Guys;
I am wriring a program that spins off new progress sessions directly from the 4GL.
Anybody has suggestions as to what is the best way to go about that?
Version? Platform?
And isn't this what an AppServer does? Or is for, really? Spawn off persistent AVM sessions?
-- peter
The version is Progress OpenEdge 10.2B.
The target platforms are both Windows and Unix Solaris.
Need more information.
What are the relationships of these new sessions with each other and with the session that creates them? What are their life cycles? How are these sessions managed and/or monitored? Do they have user interfaces of some sort? What resources will they use? How many will exist simultaneously? Are they all owned by the same user? Are they members of the same group? What operating system? etc.
The Progress Appserver server obviously must have some logic to spin off brokers.
However the problem I am trying to solve cannot be solved by the appserver.
I am spinning off continuously running server processes that are polling a task queue and process every task that is pushed into the task queue.
A variable amount of these "task servers" will be spun off to handle to the volume of tasks in the task queue.
The use case is this.
The target platforms are windows as well as solaris unix.
Ideally we would be able to spawn task servers from a windows client on a unix server.
For this we are considering to use a JAVA hazelcast distributed queue wrapped in a COM object in windows and a shared procedure library (.so) library on Unix.
The problem I need to solve is how to do an os-command on Unix as well as windows that does not block.
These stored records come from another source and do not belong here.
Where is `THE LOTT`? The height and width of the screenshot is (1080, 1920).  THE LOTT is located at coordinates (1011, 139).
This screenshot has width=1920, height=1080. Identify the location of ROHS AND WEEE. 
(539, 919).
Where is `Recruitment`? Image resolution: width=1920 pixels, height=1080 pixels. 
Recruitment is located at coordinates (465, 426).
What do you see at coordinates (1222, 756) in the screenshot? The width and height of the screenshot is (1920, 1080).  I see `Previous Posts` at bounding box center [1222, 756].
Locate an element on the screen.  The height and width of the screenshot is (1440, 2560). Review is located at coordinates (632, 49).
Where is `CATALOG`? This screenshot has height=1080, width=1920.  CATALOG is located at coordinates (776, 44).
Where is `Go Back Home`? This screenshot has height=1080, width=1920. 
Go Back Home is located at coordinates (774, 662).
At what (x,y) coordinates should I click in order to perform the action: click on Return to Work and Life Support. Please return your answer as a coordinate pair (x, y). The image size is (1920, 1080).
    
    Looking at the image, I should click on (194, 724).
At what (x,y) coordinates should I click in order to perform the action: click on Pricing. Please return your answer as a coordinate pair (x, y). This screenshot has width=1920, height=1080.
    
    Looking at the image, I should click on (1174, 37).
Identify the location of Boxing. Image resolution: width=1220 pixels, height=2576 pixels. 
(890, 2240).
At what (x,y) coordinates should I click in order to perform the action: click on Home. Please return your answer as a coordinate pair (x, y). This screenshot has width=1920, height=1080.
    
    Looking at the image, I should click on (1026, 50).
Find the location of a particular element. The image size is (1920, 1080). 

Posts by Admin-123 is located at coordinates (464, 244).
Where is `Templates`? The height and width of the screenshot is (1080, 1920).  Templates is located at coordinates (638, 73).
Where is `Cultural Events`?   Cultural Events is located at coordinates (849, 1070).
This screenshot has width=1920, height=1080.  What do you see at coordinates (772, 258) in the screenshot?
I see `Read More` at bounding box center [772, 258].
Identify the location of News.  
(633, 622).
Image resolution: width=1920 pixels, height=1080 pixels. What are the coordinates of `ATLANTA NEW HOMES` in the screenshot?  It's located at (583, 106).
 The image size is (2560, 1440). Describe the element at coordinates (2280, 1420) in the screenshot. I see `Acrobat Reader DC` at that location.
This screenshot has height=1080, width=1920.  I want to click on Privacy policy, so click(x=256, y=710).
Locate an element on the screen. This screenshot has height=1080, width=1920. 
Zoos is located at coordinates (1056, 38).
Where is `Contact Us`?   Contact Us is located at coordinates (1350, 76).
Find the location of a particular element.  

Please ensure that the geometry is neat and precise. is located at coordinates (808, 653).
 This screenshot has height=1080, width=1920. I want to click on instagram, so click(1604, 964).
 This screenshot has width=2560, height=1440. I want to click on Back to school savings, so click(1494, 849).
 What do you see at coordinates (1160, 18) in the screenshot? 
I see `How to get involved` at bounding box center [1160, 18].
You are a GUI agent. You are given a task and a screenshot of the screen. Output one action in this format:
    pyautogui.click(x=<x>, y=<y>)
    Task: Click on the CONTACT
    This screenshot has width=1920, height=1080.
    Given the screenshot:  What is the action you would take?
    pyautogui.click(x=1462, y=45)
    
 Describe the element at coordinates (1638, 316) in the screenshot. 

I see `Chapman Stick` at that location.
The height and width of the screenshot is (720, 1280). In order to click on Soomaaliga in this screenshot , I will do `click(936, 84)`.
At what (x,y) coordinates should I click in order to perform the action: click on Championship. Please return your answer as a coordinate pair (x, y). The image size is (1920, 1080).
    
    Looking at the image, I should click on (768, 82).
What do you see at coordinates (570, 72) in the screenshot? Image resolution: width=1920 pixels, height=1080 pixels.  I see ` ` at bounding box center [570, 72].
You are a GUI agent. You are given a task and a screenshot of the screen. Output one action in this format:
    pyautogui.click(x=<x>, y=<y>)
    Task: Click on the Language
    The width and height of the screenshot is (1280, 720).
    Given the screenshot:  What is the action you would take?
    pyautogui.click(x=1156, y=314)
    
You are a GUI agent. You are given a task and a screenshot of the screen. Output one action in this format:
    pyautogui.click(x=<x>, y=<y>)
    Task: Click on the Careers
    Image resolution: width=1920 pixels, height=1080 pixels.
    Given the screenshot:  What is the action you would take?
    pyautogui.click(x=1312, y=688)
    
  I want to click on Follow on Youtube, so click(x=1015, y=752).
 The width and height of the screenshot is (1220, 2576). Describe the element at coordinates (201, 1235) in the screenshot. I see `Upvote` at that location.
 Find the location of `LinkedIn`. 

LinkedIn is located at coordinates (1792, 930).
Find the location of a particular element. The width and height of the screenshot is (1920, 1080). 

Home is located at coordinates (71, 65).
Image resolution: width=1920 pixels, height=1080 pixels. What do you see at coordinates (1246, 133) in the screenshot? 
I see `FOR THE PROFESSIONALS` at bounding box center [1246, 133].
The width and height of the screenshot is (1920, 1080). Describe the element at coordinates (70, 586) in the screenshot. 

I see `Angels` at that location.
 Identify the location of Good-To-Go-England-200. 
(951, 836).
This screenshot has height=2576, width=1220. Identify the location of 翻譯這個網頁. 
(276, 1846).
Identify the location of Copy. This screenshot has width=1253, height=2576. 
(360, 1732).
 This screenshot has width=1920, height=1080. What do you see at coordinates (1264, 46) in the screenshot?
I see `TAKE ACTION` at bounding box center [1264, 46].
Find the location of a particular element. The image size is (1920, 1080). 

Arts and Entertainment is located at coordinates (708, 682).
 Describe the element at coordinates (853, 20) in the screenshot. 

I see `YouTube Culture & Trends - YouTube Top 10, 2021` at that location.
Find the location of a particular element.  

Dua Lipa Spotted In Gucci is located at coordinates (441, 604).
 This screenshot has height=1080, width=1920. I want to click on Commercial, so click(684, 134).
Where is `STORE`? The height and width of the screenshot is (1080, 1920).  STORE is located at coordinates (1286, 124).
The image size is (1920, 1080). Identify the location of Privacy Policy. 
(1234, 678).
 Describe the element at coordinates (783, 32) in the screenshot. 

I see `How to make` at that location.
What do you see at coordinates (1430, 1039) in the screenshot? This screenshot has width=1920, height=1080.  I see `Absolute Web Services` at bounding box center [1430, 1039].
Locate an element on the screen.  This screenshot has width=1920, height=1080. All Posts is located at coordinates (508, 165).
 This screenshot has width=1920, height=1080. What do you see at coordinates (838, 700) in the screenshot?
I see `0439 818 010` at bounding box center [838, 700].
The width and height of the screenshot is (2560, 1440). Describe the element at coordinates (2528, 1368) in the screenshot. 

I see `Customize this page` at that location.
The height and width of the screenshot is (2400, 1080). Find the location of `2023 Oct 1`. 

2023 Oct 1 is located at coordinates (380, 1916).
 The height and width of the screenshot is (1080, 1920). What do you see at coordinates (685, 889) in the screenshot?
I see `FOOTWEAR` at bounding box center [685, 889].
In other words the os-command returns the program cursor control to the progress session while the task servers go about there business of fully instantiating and running.
If we do go the hazelcast route I could make the com object, so library and the java jar file available as an oopen source project if there is interest for that.
So you are only concerned about how to spawn a background process (worker) to run some ABL code? Try
PIDFILE=/tmp/worker.pid
mpro -b -p /path/to/some/workercode.p >> $LOGFILE 2>&1 &
echo $! > $PIDFILE
if you want to pass in arguments, you should be able to do something like this:
ARG=foo mpro -b -p /path/to/some/workercode.p >> $LOGFILE 2>&1 &
and then in the workercode.p,
OS-GETENV("ARG").
(Unix solution obviously)
You could also use inetd to start your background processes automatically when a request arrives on the assigned port. You would have to add an entry to /etc/inetd.conf. Your batch process would then be started with the file descriptors 0, 1, and 2 set to the socket. You could change them from that as needed.